(Information supplied)
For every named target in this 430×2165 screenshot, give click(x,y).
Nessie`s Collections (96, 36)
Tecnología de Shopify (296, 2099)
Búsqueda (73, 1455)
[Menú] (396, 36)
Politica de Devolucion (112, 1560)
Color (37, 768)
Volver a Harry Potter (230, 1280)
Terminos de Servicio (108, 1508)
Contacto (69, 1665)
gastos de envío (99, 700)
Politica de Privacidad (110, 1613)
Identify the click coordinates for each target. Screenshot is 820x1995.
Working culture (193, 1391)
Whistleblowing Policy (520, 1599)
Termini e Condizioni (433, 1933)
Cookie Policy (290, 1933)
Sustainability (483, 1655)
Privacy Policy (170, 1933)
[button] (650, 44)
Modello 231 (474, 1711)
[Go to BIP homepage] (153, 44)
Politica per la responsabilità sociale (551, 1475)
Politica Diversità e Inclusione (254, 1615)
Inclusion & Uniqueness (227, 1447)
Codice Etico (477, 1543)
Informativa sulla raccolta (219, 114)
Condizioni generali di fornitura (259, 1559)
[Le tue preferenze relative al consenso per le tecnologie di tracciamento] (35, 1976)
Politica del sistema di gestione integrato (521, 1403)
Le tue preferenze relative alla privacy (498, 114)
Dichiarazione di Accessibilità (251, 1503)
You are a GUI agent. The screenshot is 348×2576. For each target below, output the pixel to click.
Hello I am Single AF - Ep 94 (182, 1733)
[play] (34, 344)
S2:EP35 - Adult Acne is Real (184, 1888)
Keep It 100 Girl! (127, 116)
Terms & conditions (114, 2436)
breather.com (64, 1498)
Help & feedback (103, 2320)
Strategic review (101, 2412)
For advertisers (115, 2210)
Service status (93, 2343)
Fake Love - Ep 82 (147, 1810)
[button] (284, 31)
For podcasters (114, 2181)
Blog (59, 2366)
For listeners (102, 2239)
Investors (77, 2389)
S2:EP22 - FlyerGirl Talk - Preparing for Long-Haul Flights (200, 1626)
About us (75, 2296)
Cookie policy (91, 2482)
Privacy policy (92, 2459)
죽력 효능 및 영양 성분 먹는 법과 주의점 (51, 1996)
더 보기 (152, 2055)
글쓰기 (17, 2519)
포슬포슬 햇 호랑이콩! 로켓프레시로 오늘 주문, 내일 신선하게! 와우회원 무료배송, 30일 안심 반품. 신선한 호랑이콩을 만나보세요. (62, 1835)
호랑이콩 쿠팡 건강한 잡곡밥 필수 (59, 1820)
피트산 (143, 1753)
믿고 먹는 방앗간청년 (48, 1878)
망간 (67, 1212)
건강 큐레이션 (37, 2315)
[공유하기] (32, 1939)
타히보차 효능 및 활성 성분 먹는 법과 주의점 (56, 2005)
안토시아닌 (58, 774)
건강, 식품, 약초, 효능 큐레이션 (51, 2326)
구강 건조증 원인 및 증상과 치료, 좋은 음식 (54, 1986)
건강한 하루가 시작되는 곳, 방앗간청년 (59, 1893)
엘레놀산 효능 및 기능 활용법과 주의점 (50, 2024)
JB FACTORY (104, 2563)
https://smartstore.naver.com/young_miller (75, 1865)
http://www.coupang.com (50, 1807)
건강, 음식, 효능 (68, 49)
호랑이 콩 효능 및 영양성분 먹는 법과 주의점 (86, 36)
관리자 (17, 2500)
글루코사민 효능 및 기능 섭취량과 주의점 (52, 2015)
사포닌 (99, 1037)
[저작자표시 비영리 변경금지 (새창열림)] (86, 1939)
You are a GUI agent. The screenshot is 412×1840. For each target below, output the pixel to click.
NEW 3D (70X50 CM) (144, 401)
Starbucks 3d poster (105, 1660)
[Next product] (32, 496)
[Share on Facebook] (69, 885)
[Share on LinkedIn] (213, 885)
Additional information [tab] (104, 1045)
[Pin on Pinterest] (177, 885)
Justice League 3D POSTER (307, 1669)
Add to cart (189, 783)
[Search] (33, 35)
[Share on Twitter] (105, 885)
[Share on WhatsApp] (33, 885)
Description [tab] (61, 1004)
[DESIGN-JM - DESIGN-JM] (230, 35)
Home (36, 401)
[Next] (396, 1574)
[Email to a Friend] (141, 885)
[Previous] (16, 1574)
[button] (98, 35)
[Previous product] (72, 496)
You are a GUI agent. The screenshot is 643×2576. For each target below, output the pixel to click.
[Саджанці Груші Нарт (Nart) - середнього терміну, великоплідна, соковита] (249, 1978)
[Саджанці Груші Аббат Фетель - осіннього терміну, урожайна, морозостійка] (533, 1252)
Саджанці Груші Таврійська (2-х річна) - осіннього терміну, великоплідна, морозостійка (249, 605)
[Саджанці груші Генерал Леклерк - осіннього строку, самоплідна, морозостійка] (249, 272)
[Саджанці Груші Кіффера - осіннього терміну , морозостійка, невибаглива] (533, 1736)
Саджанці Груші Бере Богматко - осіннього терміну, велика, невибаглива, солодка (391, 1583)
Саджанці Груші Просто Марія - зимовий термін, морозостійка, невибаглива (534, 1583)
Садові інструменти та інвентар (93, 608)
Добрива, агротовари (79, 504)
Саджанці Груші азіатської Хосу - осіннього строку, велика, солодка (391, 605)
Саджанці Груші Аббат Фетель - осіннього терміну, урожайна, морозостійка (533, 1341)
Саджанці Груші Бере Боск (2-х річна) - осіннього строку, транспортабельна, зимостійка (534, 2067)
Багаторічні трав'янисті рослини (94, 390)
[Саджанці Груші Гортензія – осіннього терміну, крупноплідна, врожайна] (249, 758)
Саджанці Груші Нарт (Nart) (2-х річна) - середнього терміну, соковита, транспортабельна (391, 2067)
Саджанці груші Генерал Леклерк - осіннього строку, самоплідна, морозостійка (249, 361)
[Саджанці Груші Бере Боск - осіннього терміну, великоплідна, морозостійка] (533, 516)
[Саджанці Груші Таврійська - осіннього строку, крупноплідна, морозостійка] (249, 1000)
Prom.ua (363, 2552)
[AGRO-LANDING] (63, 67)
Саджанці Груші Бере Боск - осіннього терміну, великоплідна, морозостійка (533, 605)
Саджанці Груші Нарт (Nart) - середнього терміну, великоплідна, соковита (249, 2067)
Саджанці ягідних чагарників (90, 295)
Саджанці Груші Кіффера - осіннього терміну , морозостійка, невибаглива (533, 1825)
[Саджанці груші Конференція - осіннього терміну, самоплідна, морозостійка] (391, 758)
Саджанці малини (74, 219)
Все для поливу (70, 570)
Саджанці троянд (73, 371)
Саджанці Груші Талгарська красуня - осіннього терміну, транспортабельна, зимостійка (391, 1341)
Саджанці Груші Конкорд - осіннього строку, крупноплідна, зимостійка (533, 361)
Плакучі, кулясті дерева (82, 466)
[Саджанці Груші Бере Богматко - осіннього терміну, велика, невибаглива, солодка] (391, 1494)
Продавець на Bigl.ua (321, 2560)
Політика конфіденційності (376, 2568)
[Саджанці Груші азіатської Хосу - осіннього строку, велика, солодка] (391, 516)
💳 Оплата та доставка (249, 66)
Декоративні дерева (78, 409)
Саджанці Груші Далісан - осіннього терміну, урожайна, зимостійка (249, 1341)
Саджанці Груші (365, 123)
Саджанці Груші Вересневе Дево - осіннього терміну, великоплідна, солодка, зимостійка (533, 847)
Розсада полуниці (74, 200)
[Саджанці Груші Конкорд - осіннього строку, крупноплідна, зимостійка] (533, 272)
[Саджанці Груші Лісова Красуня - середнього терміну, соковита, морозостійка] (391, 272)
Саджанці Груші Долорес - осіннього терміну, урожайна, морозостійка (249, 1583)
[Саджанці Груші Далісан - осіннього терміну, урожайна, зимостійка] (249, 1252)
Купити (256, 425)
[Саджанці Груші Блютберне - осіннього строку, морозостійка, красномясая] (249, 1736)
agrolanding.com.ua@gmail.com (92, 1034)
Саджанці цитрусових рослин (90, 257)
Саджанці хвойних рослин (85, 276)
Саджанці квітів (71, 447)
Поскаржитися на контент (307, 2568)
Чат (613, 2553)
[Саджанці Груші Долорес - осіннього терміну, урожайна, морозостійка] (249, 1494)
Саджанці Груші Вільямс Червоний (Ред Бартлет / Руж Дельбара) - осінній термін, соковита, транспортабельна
(End Information supplied)
### To do
In the entries above, find the line holding "[공유하기] (32, 1939)" and the line holding "[Саджанці Груші Аббат", then retype exactly those two lines and every line between them, and nothing else.

### Exercise result
[공유하기] (32, 1939)
타히보차 효능 및 활성 성분 먹는 법과 주의점 (56, 2005)
안토시아닌 (58, 774)
건강, 식품, 약초, 효능 큐레이션 (51, 2326)
구강 건조증 원인 및 증상과 치료, 좋은 음식 (54, 1986)
건강한 하루가 시작되는 곳, 방앗간청년 (59, 1893)
엘레놀산 효능 및 기능 활용법과 주의점 (50, 2024)
JB FACTORY (104, 2563)
https://smartstore.naver.com/young_miller (75, 1865)
http://www.coupang.com (50, 1807)
건강, 음식, 효능 (68, 49)
호랑이 콩 효능 및 영양성분 먹는 법과 주의점 (86, 36)
관리자 (17, 2500)
글루코사민 효능 및 기능 섭취량과 주의점 (52, 2015)
사포닌 (99, 1037)
[저작자표시 비영리 변경금지 (새창열림)] (86, 1939)
You are a GUI agent. The screenshot is 412×1840. For each target below, output the pixel to click.
NEW 3D (70X50 CM) (144, 401)
Starbucks 3d poster (105, 1660)
[Next product] (32, 496)
[Share on Facebook] (69, 885)
[Share on LinkedIn] (213, 885)
Additional information [tab] (104, 1045)
[Pin on Pinterest] (177, 885)
Justice League 3D POSTER (307, 1669)
Add to cart (189, 783)
[Search] (33, 35)
[Share on Twitter] (105, 885)
[Share on WhatsApp] (33, 885)
Description [tab] (61, 1004)
[DESIGN-JM - DESIGN-JM] (230, 35)
Home (36, 401)
[Next] (396, 1574)
[Email to a Friend] (141, 885)
[Previous] (16, 1574)
[button] (98, 35)
[Previous product] (72, 496)
You are a GUI agent. The screenshot is 643×2576. For each target below, output the pixel to click.
[Саджанці Груші Нарт (Nart) - середнього терміну, великоплідна, соковита] (249, 1978)
[Саджанці Груші Аббат Фетель - осіннього терміну, урожайна, морозостійка] (533, 1252)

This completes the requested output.